Freilich ist da noch Vetter Bricoulet — Honoré Bricoulet. Regelmäßig erscheint er morgens gegen zehn Uhr, küßt Madame Blok auf beide Wangen und gibt ihr zu verstehen, daß ein Witwer — Madame Bricoulet wurde vor bald zehn Jahren der Zärtlichkeit ihres geliebten Honoré entrissen — und eine Witib — Monsieur Blok hatte sich vor mehr als zwei Lustren selbst den Tod gegeben — ein prächtiges Paar abgeben könnten. Madame Blok wird gerührt. Vetter Bricoulet erkundigt sich nach ihrem Vermögensstand, fragt jedesmal nach neuen Einzelheiten über den Selbstmord des Herrn Blok und entschließt sich erst den Belagerungszustand in dem Augenblick aufzugeben, wo Diana nach Hause kommt und dem Vetter, den sie nicht leiden kann, statt eines Grußes irgendeine Unverschämtheit zuruft.
Kaum ist Bricoulet fort, so faßt sich Madame Blok ein Herz und weist ihre Tochter zurecht.
„Du warst wieder recht unliebenswürdig zu Vetter Honoré.“
„Ach dieser häßliche Enterich.“ (Bricoulet spricht nämlich etwas durch die Nase.)
„Diana, wie ungerecht du bist.“
„Gewiß hat er dir wieder Liebeserklärungen oder einen Heiratsantrag gemacht.
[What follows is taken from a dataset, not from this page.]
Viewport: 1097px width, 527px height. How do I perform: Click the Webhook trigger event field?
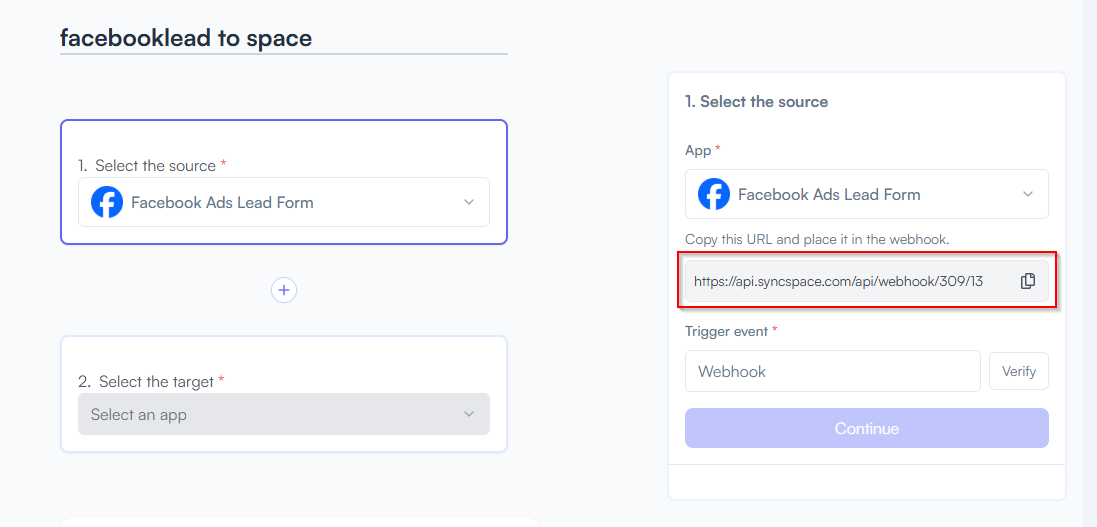(x=833, y=371)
Arme Mutter, auf unsere paar Groschen hat er es abgesehen. Ein ganz geriebener Fuchs. Eine Laus würde er noch rupfen.“
Diana trällert vor sich hin:
„Bricoulet, Bricoucou,
Eine Laus
Rupftest du.
Eine Laus, eine Laus
Nähmest du,
Bricoucou,
Noch aus.“
Und dann: „Hütet Euch vor Bricoulet, Mutter.“
„Diana, dein Haß macht dich blind.“
„Er interessiert sich gar nicht für dich, sondern nur für dein Unglück. Das Traurige reizt ihn. Einen komischen Geschmack hat dein Honore. Ich hörte, Kalbszunge ist sein Lieblingsgericht. Er hat den gleichen Geschmack wie seine Katze.“
Diana läßt nicht nach. Bricoulet interessiert sie. Und das schlimmste ist, daß Bricoulet diese Feindseligkeiten schon bemerkt hat und seine Konsequenzen daraus zieht. Seine Besuche werden schon seltener. Und das gerade jetzt, wo Madame Blok sich bei ihm nach Madame Dumont-Dufour erkundigen wollte, nach deren unsichtbarem Gatten, der Honorés Schulfreund war, und auch nach ihrem Sohn Pierre Dumont, der, als nächster Freund und Malkollege Dianas, vielleicht sogar als Schwiegersohn in Betracht käme. Bricoulet aber rächte sich an der Mutter für die Feindschaft der Tochter, und so konnte sie nichts über Madame Dumont-Dufour erfahren, bis zu diesem Herbstnachmittag in dem düsteren Salon von Auteuil, an dem sie einander nach den eigenen Worten der Madame Dumont-Dufour als „Schwestern im Leid“ entdeckten.